If this fails to resolve the problem s/he should write to you asking for a formal meeting with details of their grievance.
The employee can be accompanied to the meeting with either a fellow work colleague or qualified trade union representative.
Put everything you have to in writing, keep copies of all correspondence.
Be accompanied at any formal meeting, have your colleague take notes of the meeting and everything that is said. Make a fair copy of the notes immediately or as soon as is practicable after the meeting. These “contemporaneous” notes can be vital evidence if matters end up before and Employment Tribunal.
Grievances and Disciplinary matters can, by their very nature, be emotionally charged. Remember to keep the meeting cordial and non-confrontational. If you need to take a break, do so; if the employee becomes angry or emotional then adjourn the meeting and note the adjournment.
The person the employee chooses to accompany them (if they elect to do so) is there in a purely “observer” status.

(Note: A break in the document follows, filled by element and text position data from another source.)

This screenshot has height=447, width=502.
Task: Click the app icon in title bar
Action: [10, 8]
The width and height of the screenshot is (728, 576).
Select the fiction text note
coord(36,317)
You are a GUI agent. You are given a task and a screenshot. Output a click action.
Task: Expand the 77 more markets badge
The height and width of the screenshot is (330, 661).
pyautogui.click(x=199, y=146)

They are not there to comment or otherwise represent the employee; if they try to interject in the proceedings then politely remind them of their “observer” status.

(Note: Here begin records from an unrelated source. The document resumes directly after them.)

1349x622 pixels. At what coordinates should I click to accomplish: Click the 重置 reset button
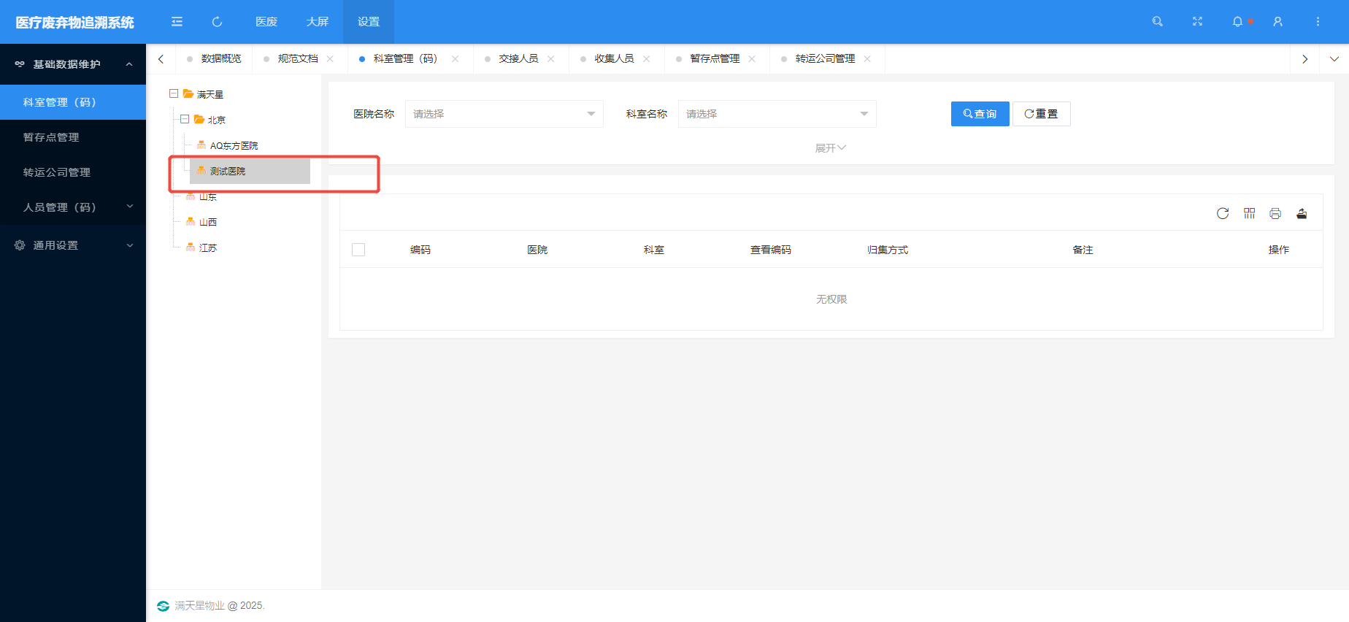[x=1042, y=114]
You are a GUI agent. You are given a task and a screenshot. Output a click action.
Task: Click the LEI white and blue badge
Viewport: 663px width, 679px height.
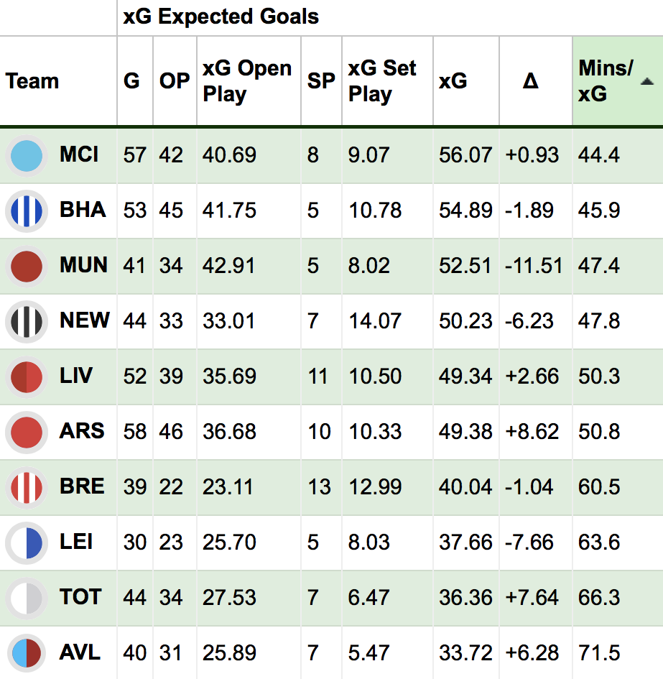(27, 543)
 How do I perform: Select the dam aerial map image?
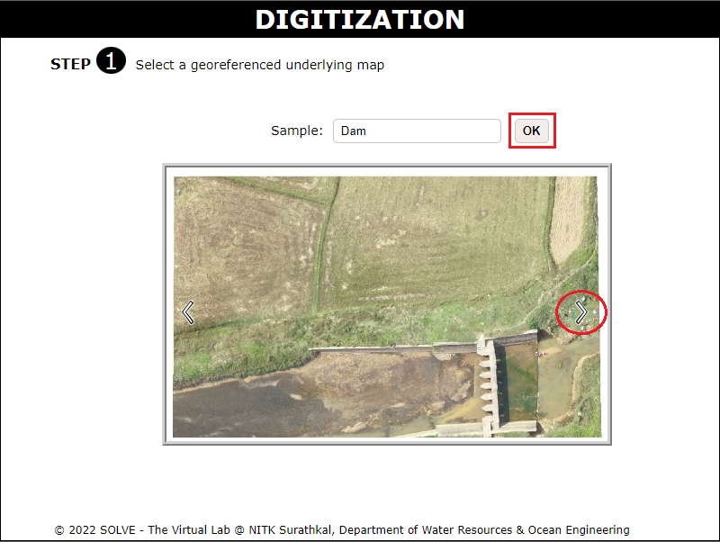click(x=387, y=270)
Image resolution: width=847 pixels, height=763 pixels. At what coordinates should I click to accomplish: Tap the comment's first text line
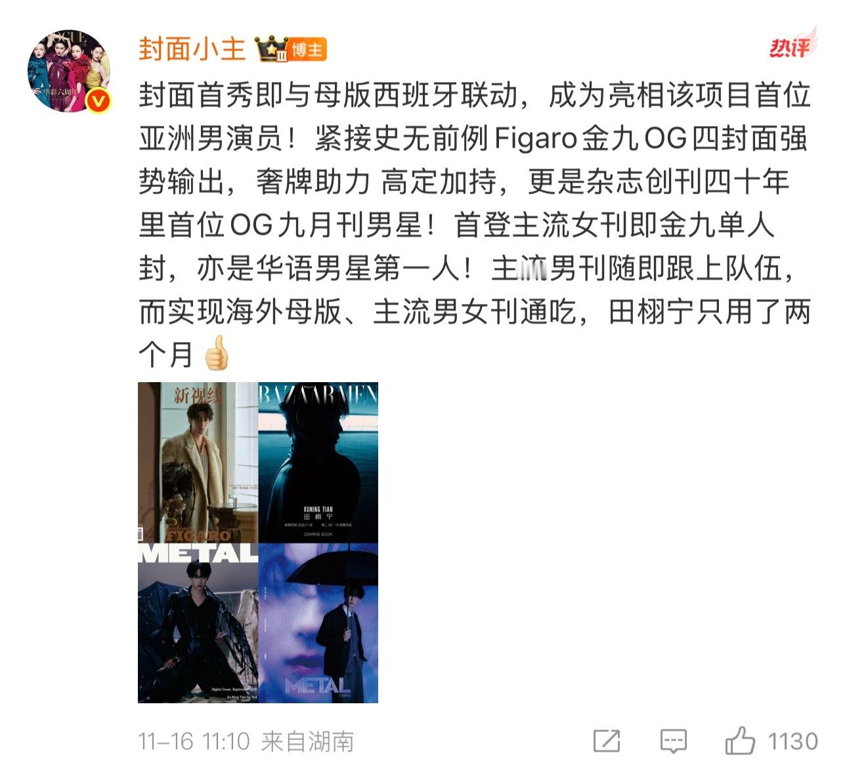click(475, 96)
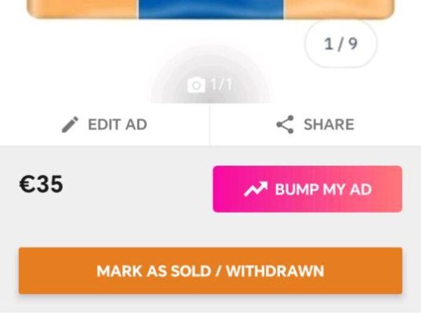
Task: Tap the orange left part of the photo
Action: 83,9
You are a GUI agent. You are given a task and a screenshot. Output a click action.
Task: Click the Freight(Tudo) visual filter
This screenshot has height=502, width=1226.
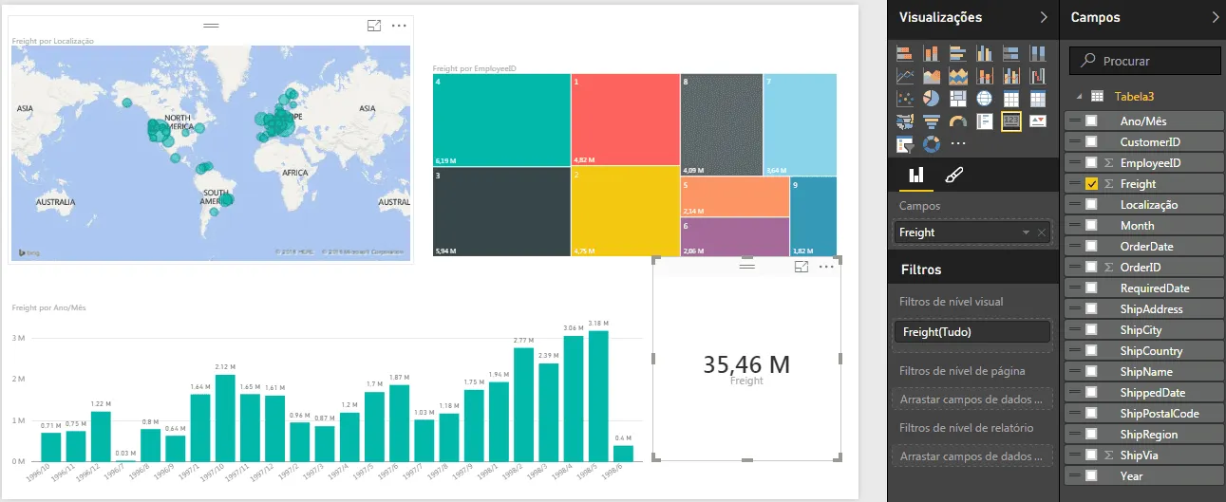click(972, 331)
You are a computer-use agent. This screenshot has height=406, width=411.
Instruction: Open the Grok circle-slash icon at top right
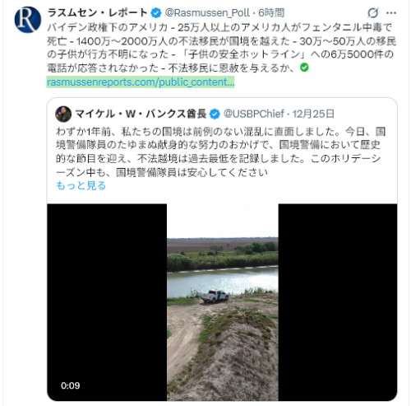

In the event of an appeal, it is best practice for someone who has not carried out the original disciplinary meeting(s) to hear the appeal. Whilst this may not always seem practicable, you can elect to have a colleague (a fellow publican, for instance) or have your solicitor hear the appeal. This may seem like a hassle, but if the matter ultimately ends up before and Employment Tribunal then by observing “the forms” you will be seen to have acted as fairly as possible throughout the process.